(Data on locating visible targets)
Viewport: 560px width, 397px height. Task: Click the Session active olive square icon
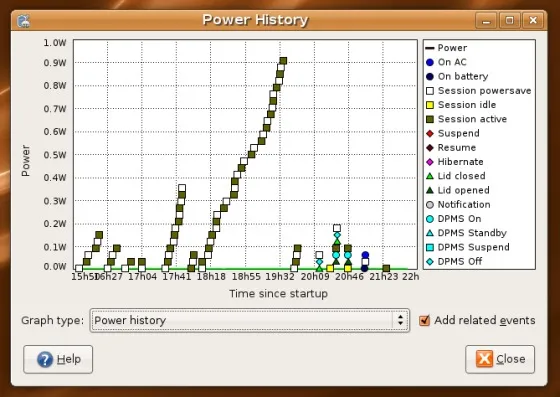pos(430,119)
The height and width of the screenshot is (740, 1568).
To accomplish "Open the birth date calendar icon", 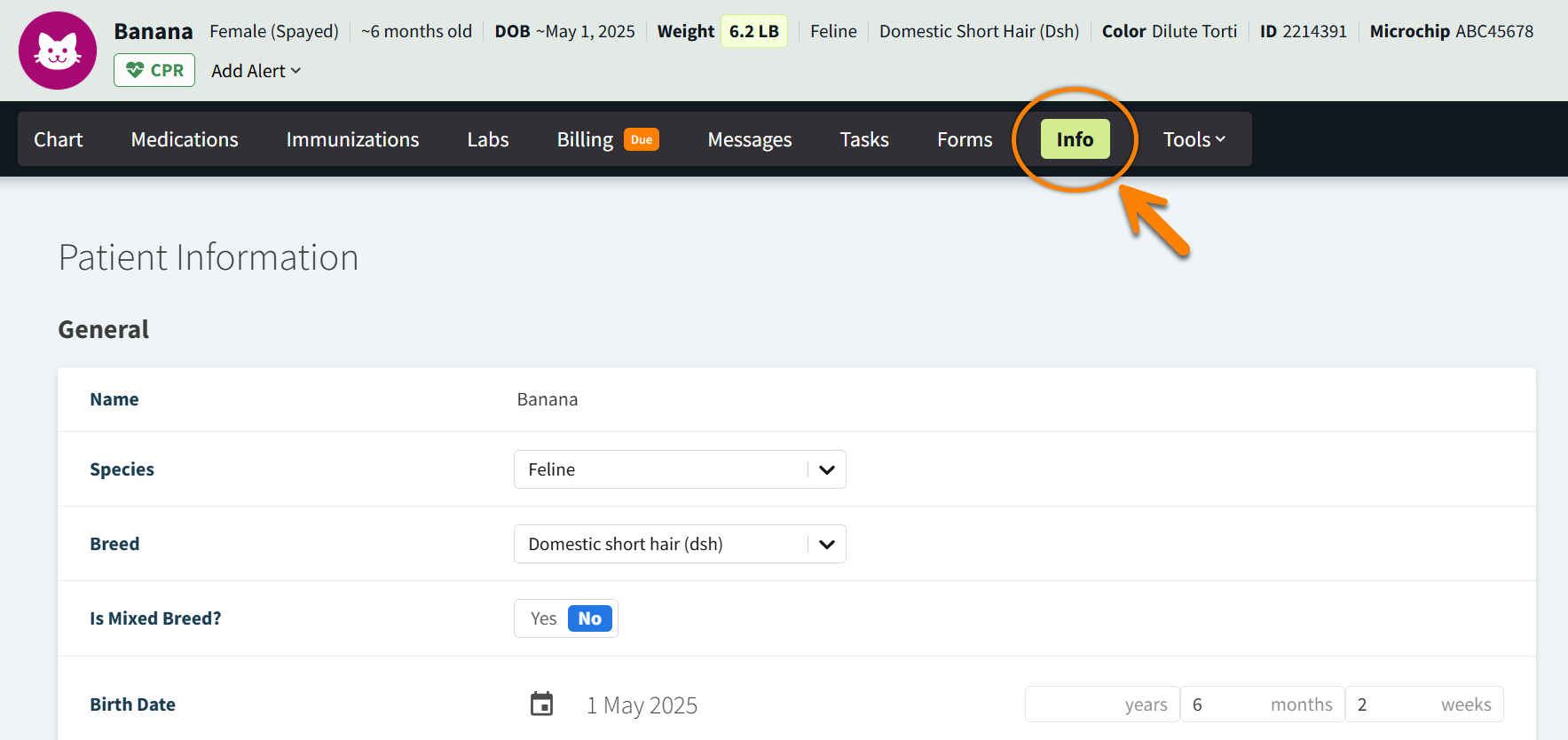I will [541, 705].
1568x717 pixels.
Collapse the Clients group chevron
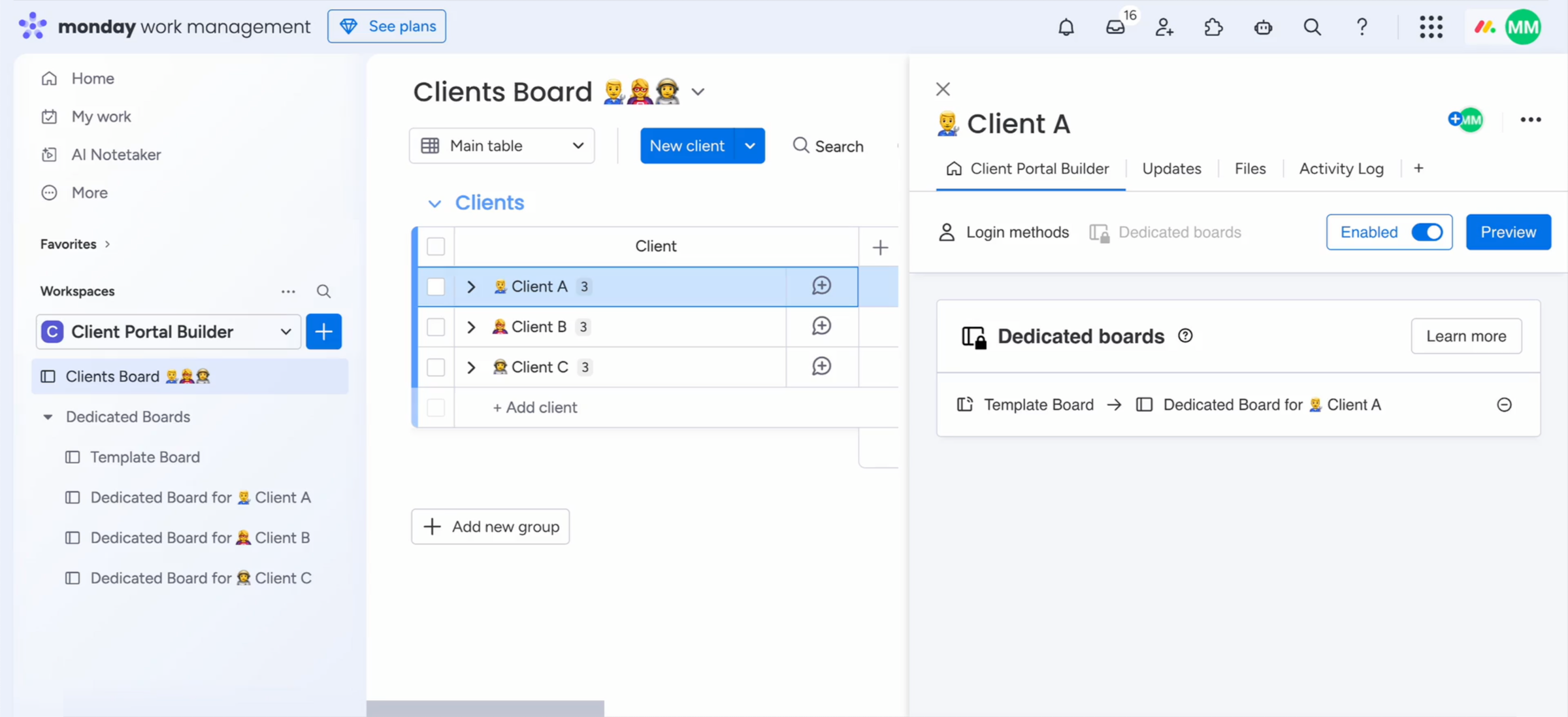pyautogui.click(x=435, y=203)
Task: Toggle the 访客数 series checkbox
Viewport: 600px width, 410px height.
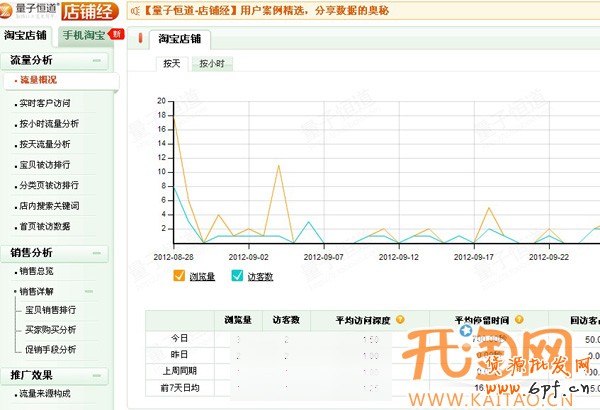Action: [x=237, y=277]
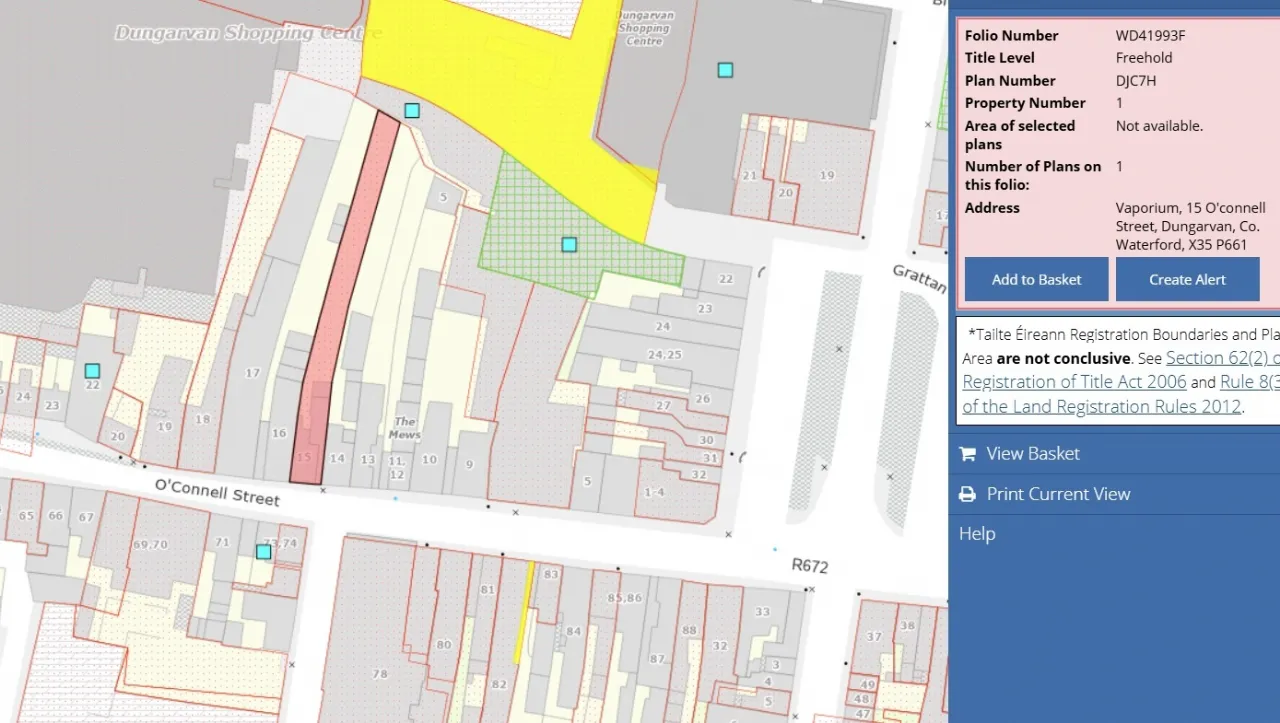Open the Help menu item
This screenshot has height=723, width=1280.
tap(977, 534)
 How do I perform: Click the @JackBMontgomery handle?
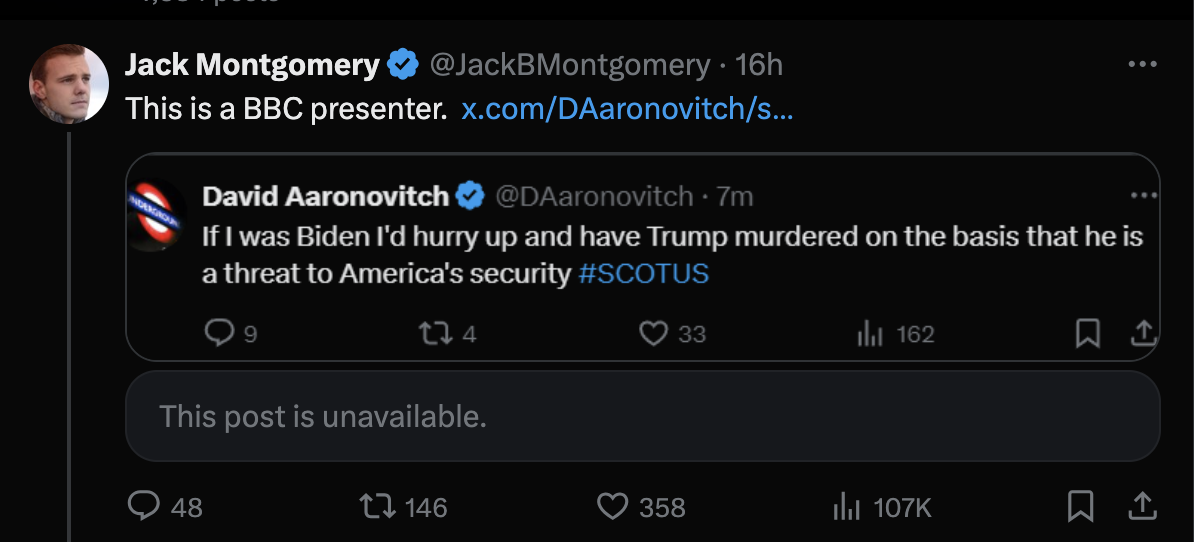[x=569, y=66]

▶ **WORK TO COMPLETE**
Repeat the lines of the items verbatim, starting at the line containing "1568x717 pixels." and ending at the last line of the items. Leave the pictures out of your answer.

▶ **WORKED SOLUTION**
1568x717 pixels.
Collapse the Clients group chevron
pyautogui.click(x=435, y=203)
Task: Toggle the 访客数 series checkbox
Viewport: 600px width, 410px height.
Action: [x=237, y=277]
Open the Help menu item
This screenshot has height=723, width=1280.
tap(977, 534)
 How do I perform: Click the @JackBMontgomery handle?
[x=569, y=66]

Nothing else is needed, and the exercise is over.